Approximately 25 percent of all breast cancer patients have DCIS, the earliest form of breast cancer, in which cancer cells invade the milk duct in the breast. Known as a “stage zero” breast cancer, DCIS is not life-threatening because it is non-invasive, meaning the cancer cells do not spread beyond the milk duct. If untreated, however, DCIS can develop into an invasive type of breast cancer.
Women diagnosed with DCIS almost always have surgery (usually a lumpectomy) to remove the DCIS and not the entire breast. Many also have the sentinel node biopsy, which involves removing a few lymph nodes under the arm to determine if the cancer has spread. Since DCIS is not invasive, experts do not recommend these biopsies for DCIS patients.
So why do so many women undergo sentinel lymph node biopsies?
“Proponents of sentinel lymph node biopsy cite concerns that occult microinvasive disease within the DCIS may not be detected histologically. Also, the sentinel lymph node biopsy is included in the Centers for Medicare & Medicaid merit-based incentive payment system for invasive breast cancer,” Wang said. “This might create a financial incentive for providers to perform these biopsies even for non-invasive conditions.”

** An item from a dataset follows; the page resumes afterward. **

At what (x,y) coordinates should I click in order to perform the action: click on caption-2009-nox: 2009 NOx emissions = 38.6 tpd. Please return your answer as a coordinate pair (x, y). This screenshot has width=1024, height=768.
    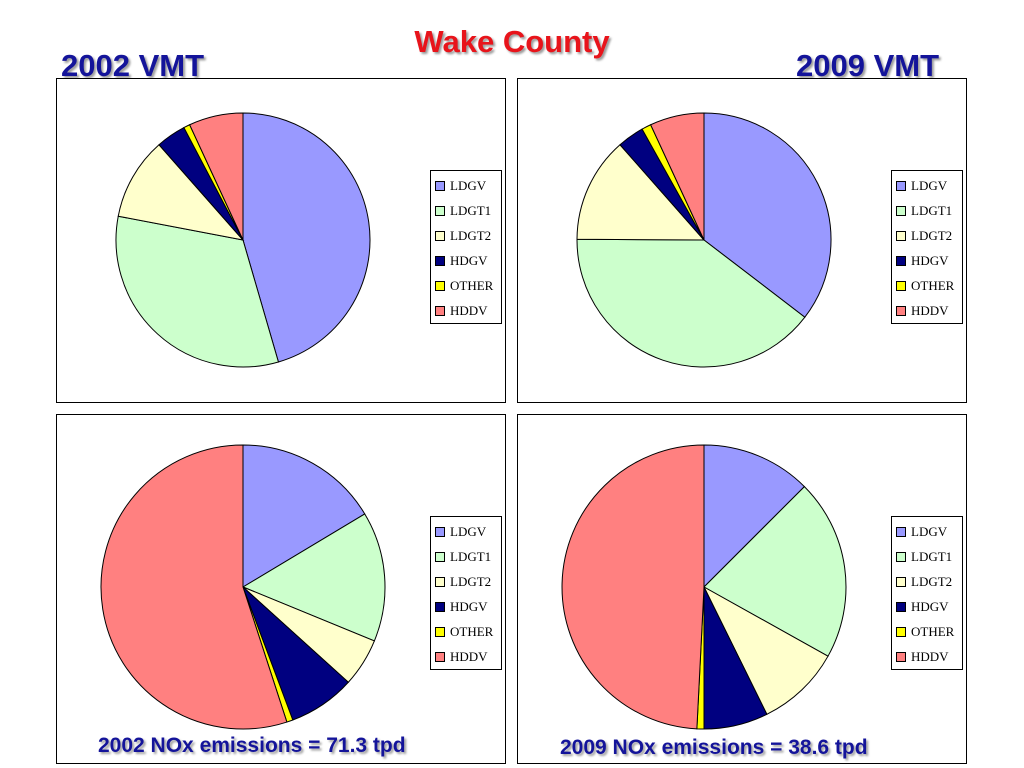
    Looking at the image, I should click on (714, 748).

Wang’s study compared the health outcomes of 5,957 women who had undergone a lumpectomy to remove DCIS, including 1,992 who had undergone a sentinel lymph node biopsy with 3,965 women who did not have the biopsy procedure. The woman, all between the ages of 67 and 94, were followed for a median of 5.75 years after their initial lumpectomy. Wang cautioned that the findings may not be generalizable to young women and that more research is also needed to determine if sentinel lymph node biopsies benefit patients with a high-risk type of DCIS.
Laura Esserman, professor of surgery and radiology at the University of California, San Francisco, and director of their Breast Care Clinic, is a DCIS researcher and said the findings have important implications for women with breast cancer.
“Some surgeons say that sentinel node biopsies are no big deal, but I disagree. All interventions have consequences,” she said. “More is not better. More is just more, and in this case, more is worse.” Esserman was not involved in the study.
The study is published in the journal JNCI Cancer Spectrum. The research was supported through a Patient-Centered Outcomes Research Institute (PCORI) Award [CER-1507-31631; 2016].